Bordeaux blend, lovely and vegetal, tobacco, really round smooth body, structure, a bit of a let down from nose, good tannins

Holan Soul King 3/5

A little creamy lots of red fruit, vegetal, decent body

Helan Jiabeilan Reserve 2/5

Very muted but heady, not much else

Yuanrun Marselan 1/5

A little pepper, vegetal, some fruit, no acidity, 15.5% not really coming through until finish, a bit off

Xianglu Reserve 2/5

A bit of red fruit, otherwise just oak. I think this is the successor to the one that won a trophy at Decanter. Maybe it was a better day, bottle, year, who knows, but this was not trophy-worthy.

[lots of chinese characters - I think Pinot Noir?] 4/5

Ripe red fruit, a little jammy, a little green, very very soft and elegant tannins, a pleasant surprise - I only wish I could decipher my photo of the bottle to find out what this actually was.
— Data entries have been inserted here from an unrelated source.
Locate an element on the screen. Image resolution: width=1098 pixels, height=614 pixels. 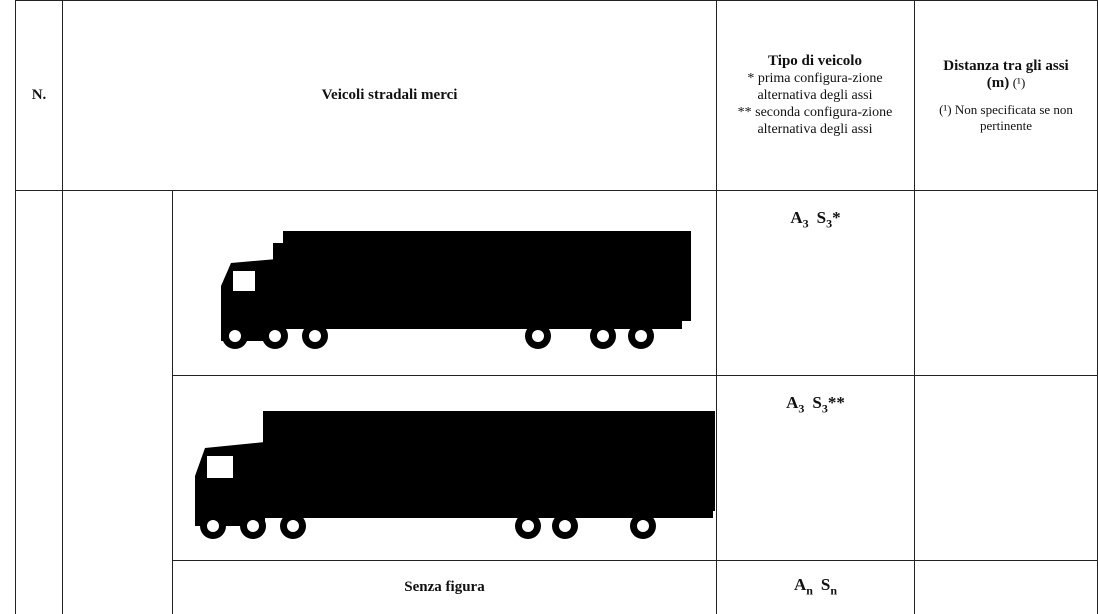
header-number: N. is located at coordinates (39, 95).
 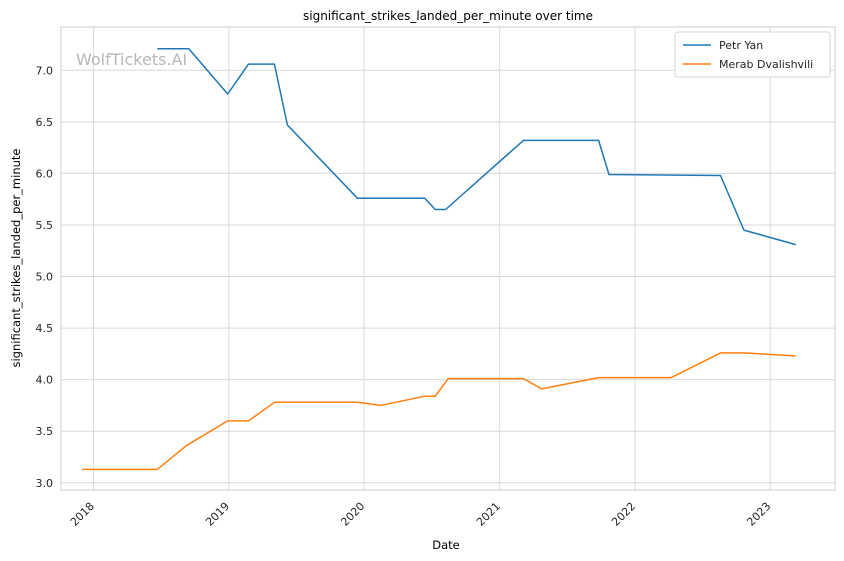 I want to click on x-axis-label: Date, so click(x=446, y=545).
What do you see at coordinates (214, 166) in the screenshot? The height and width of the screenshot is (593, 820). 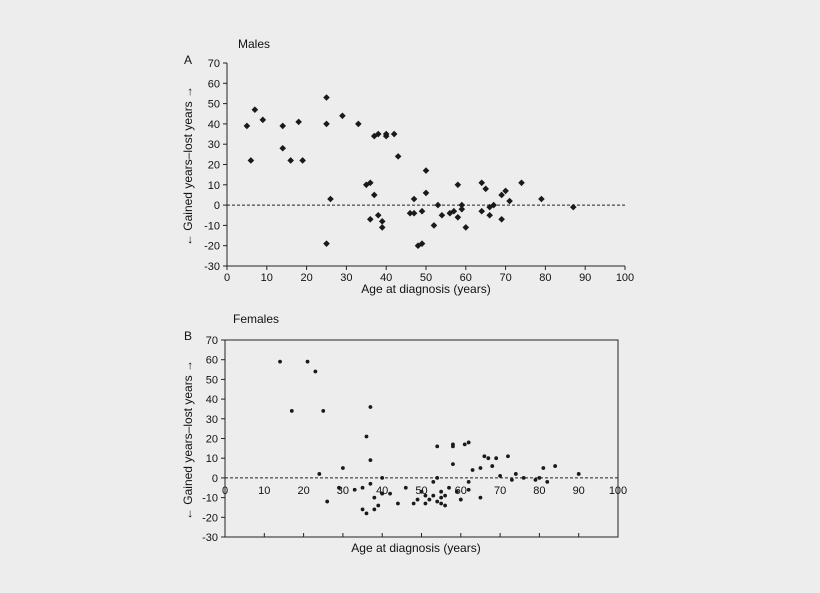 I see `y-tick-label: 20` at bounding box center [214, 166].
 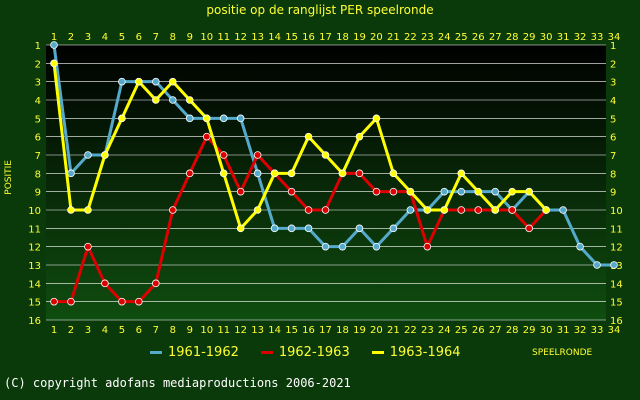 I want to click on legend-swatch-1961-1962, so click(x=156, y=352).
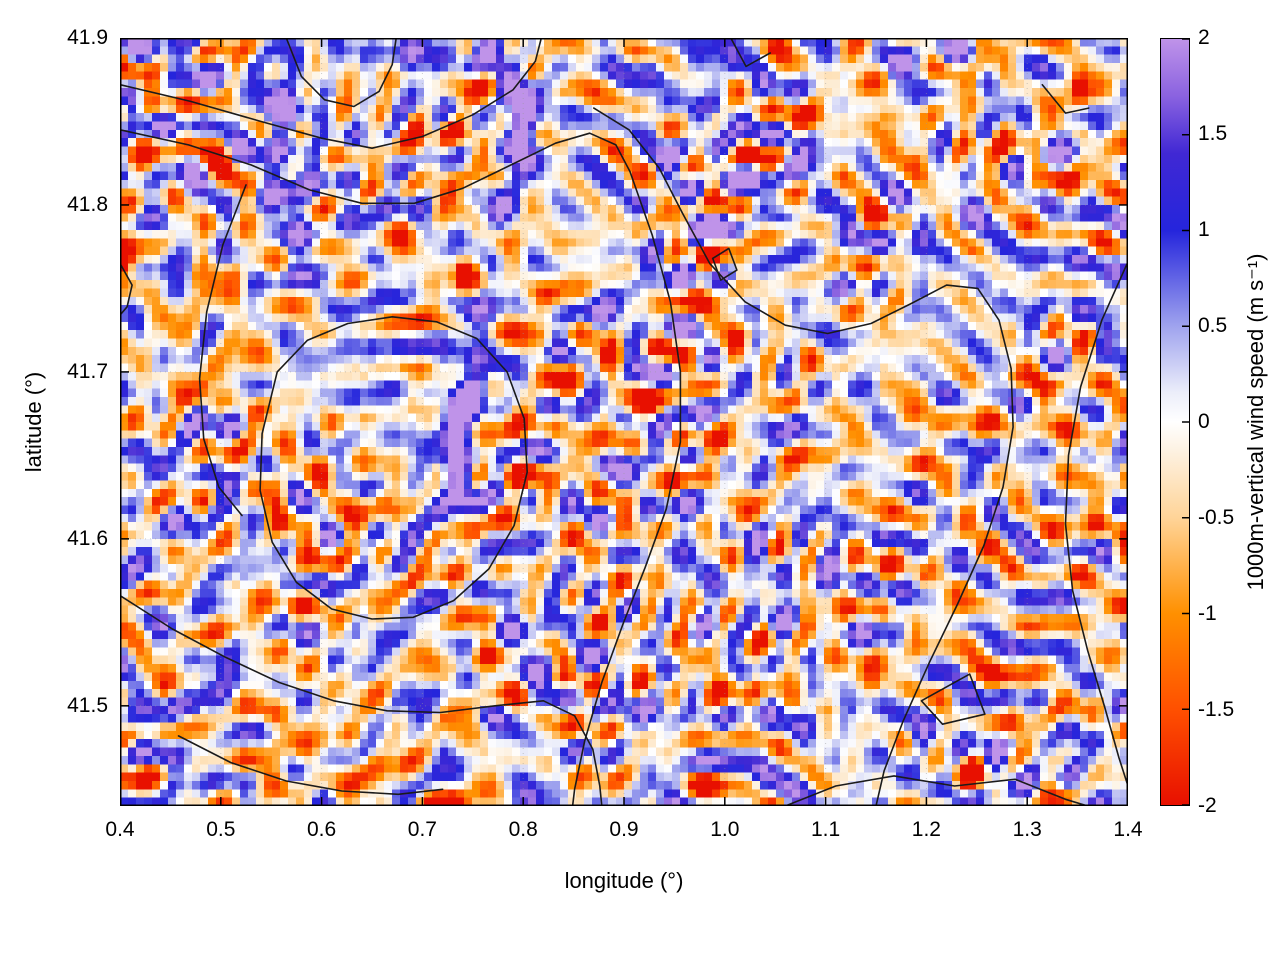 This screenshot has width=1280, height=960. Describe the element at coordinates (88, 204) in the screenshot. I see `y-tick-label: 41.8` at that location.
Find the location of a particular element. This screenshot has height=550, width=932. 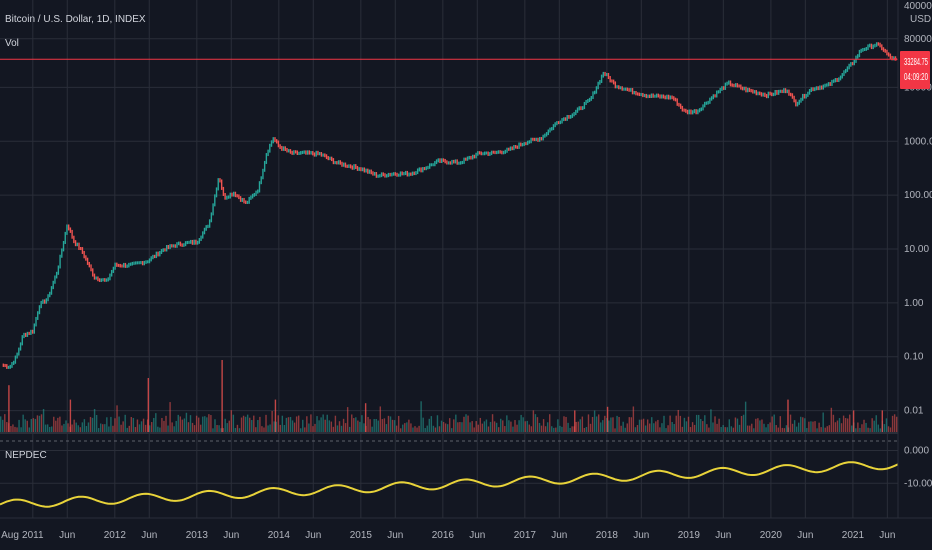

indicator-label: NEPDEC is located at coordinates (26, 456).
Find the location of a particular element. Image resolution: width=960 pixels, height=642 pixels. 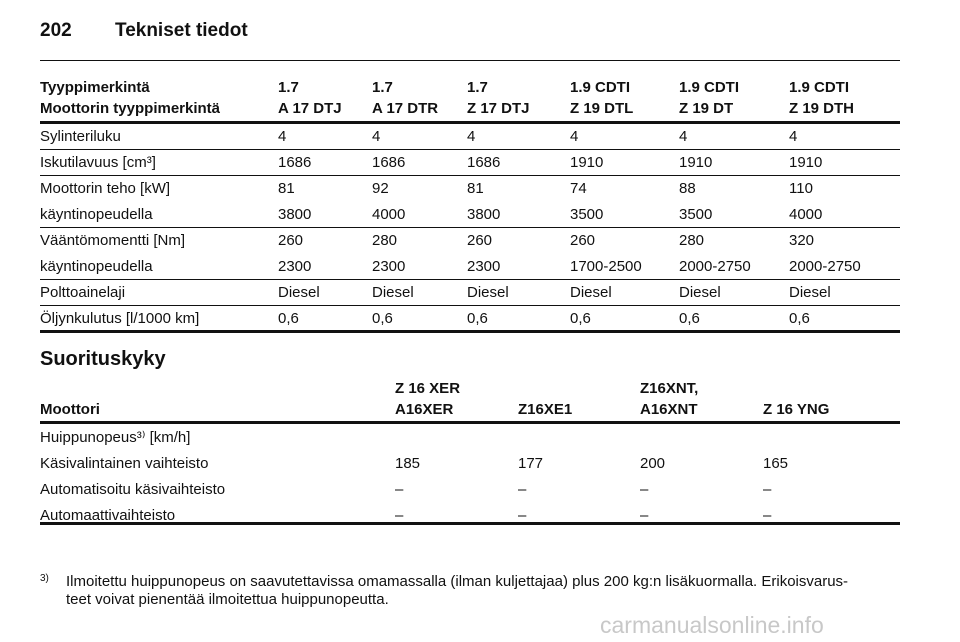

header-cell: Z16XE1 is located at coordinates (546, 410).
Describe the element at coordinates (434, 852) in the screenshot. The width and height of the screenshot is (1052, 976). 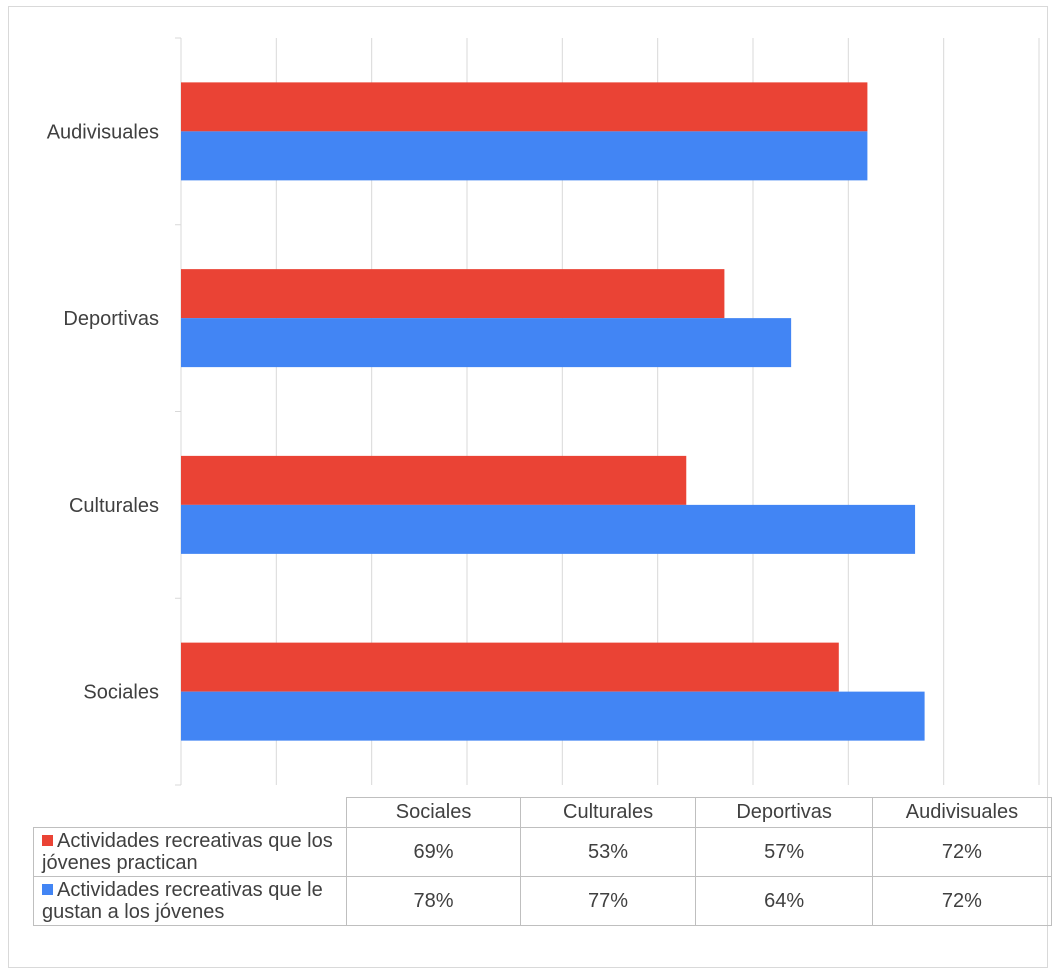
I see `table-cell-practican-sociales: 69%` at that location.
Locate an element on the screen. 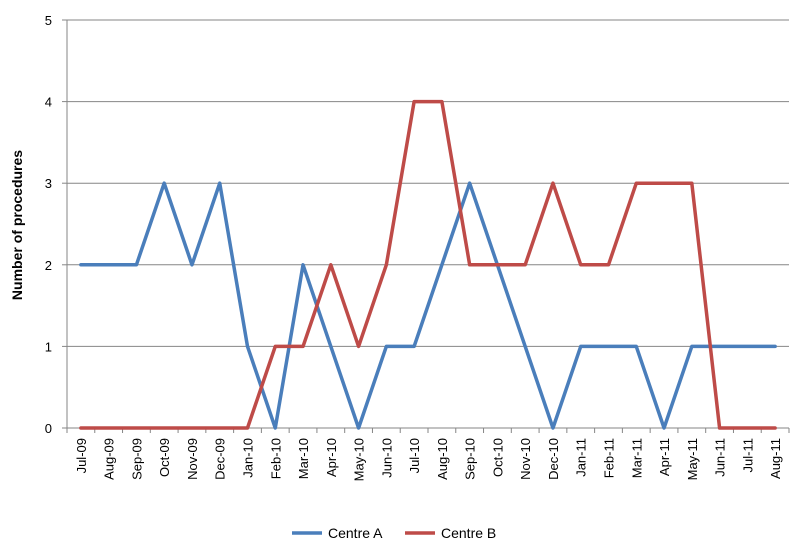 The width and height of the screenshot is (800, 554). legend-label-centre-a: Centre A is located at coordinates (356, 533).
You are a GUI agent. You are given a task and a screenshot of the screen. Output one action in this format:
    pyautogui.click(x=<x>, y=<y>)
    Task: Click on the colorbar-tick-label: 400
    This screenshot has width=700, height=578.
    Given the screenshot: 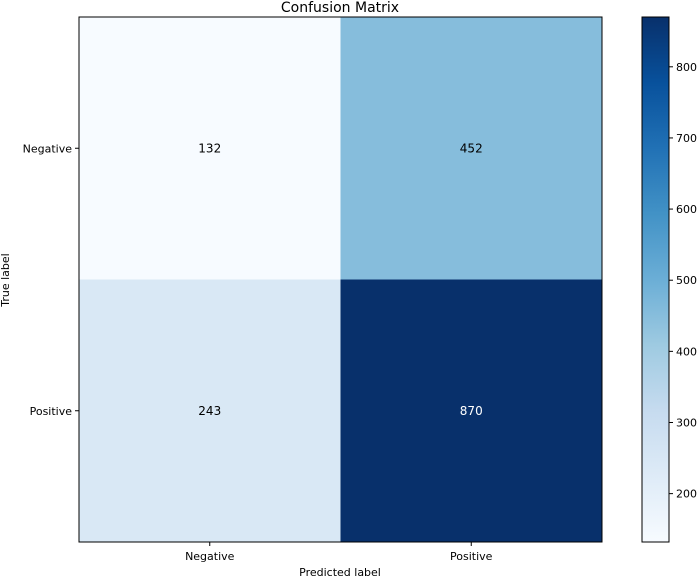 What is the action you would take?
    pyautogui.click(x=686, y=352)
    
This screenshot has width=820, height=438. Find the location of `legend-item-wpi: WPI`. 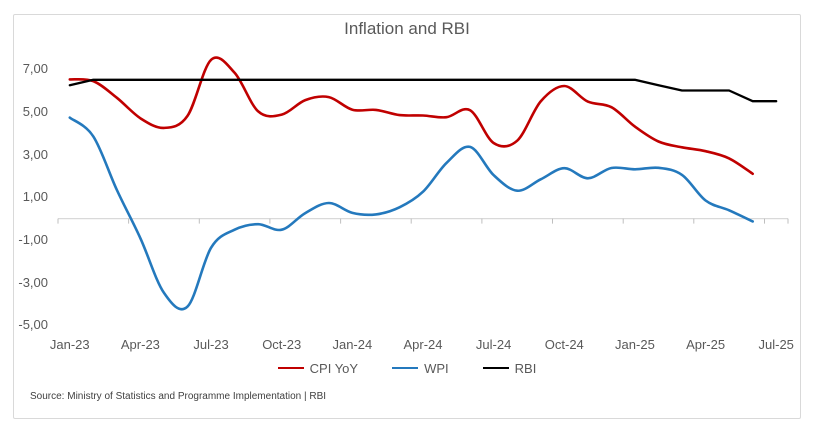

Yi Shuang Reserve 2014 3/5

Very waxy, very green and vegetal, round fruit, again a bit rubbery but otherwise again surprisingly balanced, nice balance, nice acidity

Yuanrun Dry White 3/5

Very aromatic, dry, a bit confected, ok acidity, not much to say, a bit rubbery on the finish, actually ok

I wasn't told the price of any of these, but I suspect they were all €40+ a bottle. As a curiosity, once or twice, I might get one or recommend them, but as things stand today in 2020, if this is the best China can offer, there's better value for money elsewhere.